___ Données de travail ___

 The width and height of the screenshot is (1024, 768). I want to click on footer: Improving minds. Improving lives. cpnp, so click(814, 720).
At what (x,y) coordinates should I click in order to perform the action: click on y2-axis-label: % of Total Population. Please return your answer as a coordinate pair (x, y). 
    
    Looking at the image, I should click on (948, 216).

___
___ Données de travail ___

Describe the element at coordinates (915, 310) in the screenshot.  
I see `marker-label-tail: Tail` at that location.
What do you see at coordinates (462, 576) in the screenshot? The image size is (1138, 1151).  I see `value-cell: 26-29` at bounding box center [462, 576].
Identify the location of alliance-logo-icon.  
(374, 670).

___
___ Données de travail ___

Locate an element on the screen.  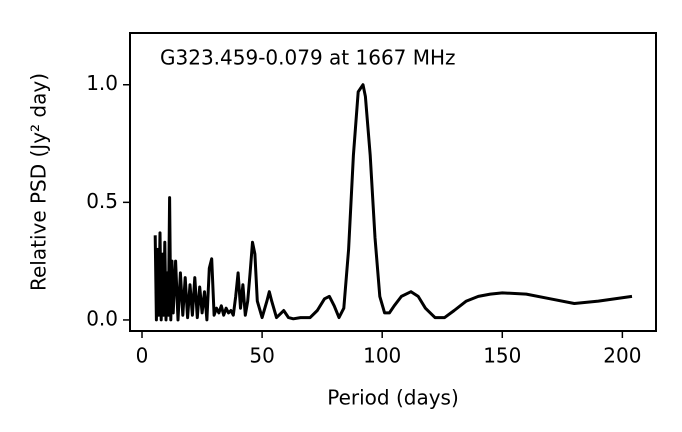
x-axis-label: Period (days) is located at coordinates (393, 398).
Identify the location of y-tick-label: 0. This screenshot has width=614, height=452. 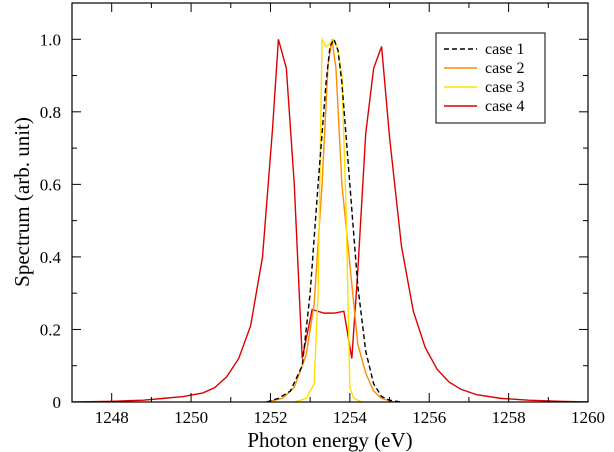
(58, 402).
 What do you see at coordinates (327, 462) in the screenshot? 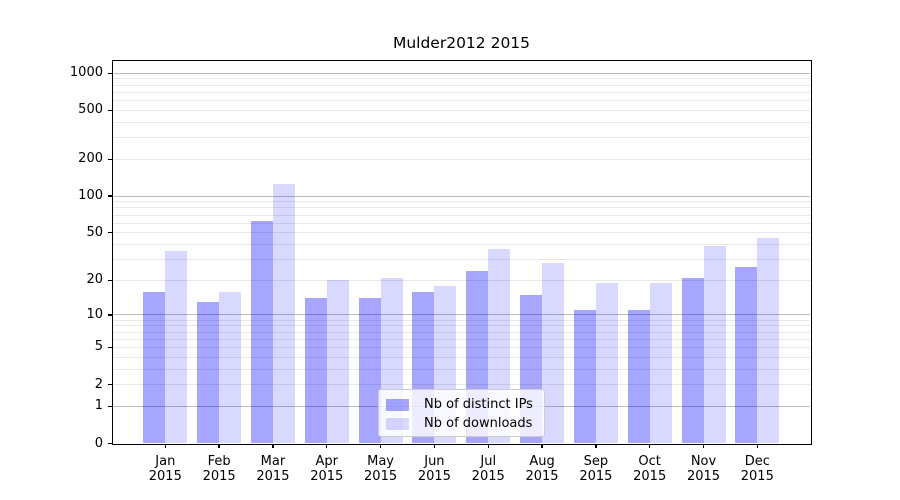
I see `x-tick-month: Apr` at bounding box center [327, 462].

___

- Consigne -
Citez tel quel, s'il vous plaît, le passage de la liste qui s'ouvre sur la ligne contenant "What do you see at coordinates (462, 576)" et se ferme sur celle contenant "(374, 670).", ces deux lignes incluses.

- Résultat obtenu -
What do you see at coordinates (462, 576) in the screenshot? The image size is (1138, 1151).  I see `value-cell: 26-29` at bounding box center [462, 576].
Identify the location of alliance-logo-icon.  
(374, 670).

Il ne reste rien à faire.